Reading passage:
--------------------------------------------------

The Sep10 Constructed Language

Sep10 Morphology

Word Classes

Words are classified as verbs, nouns, pronouns, determiners, quantity words, and various kinds of particles; verbs, nouns, and pronouns are inflected.


Roots end in single consonants (although vowel omission may result in clusters). Both nouns and verbs can be derived from roots by appending classifying suffixes, although there are also root-only nouns and even suffix-only nouns.

Verb Stems

Verbs are divided into adjectival verbs, other static verbs, and dynamic verbs. Verb stems are mostly formed according to this division, with adjectival stems ending in i, other static stems ending in e, and dynamic stems ending in a or o. For many verbs, the stem vowel by itself is appended to the root; for others, it's part of a -CV suffix appended to the root, such as -þi. In addition, verb stems can be derived from other words.

Note: In some forms of some verbs (such as those where the vowel is appended directly to a light root), the characteristic stem vowel is omitted. However, this doesn't affect the stem.


Inchoative verbs are the dynamic correspondents of static verbs (including adjectival). They're formed by changing the stem vowel from i and e to a and o, respectively, regardless of the stem vowel's origin. If the root is light, it's lengthened, e.g. tal (stem tali) becomes tála.


Superlatives are formed by placing the stem formant afe (Sup) after the stem of an adjectival verb. Any inchoative marking or derivation applies to this stem formant rather than the adjectival verb stem.

Verb Inflections

The inflectional structure of a verb is as follows:



Positive polarity is unmarked; otherwise, the polarity marker is infixed before the final stem vowel, e.g. lohþi, lohþúni, lohþessi.

Polarity Suffixes
Infix Tag Name
<ún> <Neg> negative
<ess> <Aff> affirmative


Aspect marking depends partly on whether the verb is static or dynamic.

Aspect Suffixes
Static Dynamic Tag Name
-0 -ki -Dur durative
-ba -0 -Ret retrospective
-nto -Pro prospective
-þme -Hab habitual

The vowel before -ba is lengthened.

--------------------------------------------------

Source material:
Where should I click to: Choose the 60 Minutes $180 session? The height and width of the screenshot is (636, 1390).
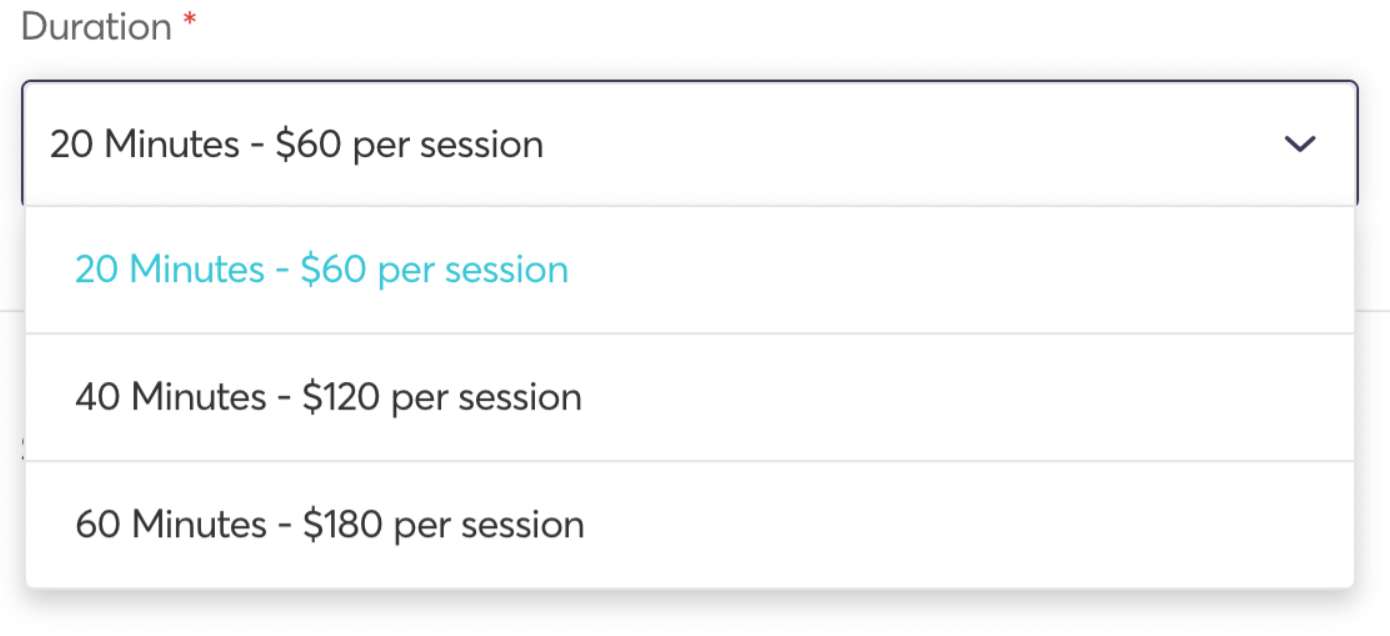coord(329,524)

--------------------------------------------------

List of tasks:
[1] In the Sep10 morphology text, what vowel do adjectival verb stems end in?
[2] Using the Sep10 morphology text, explain how consonant clusters can occur at the end of roots when roots end in single consonants.
[3] From the Sep10 morphology text, extract the passage starting with "Sep10 Morphology" and going on through "even suffix-only nouns.".

Full answers:
[1] Adjectival verb stems end in i.

[2] Roots end in single consonants, but vowel omission may result in clusters.

[3]
Sep10 Morphology

Word Classes

Words are classified as verbs, nouns, pronouns, determiners, quantity words, and various kinds of particles; verbs, nouns, and pronouns are inflected.


Roots end in single consonants (although vowel omission may result in clusters). Both nouns and verbs can be derived from roots by appending classifying suffixes, although there are also root-only nouns and even suffix-only nouns.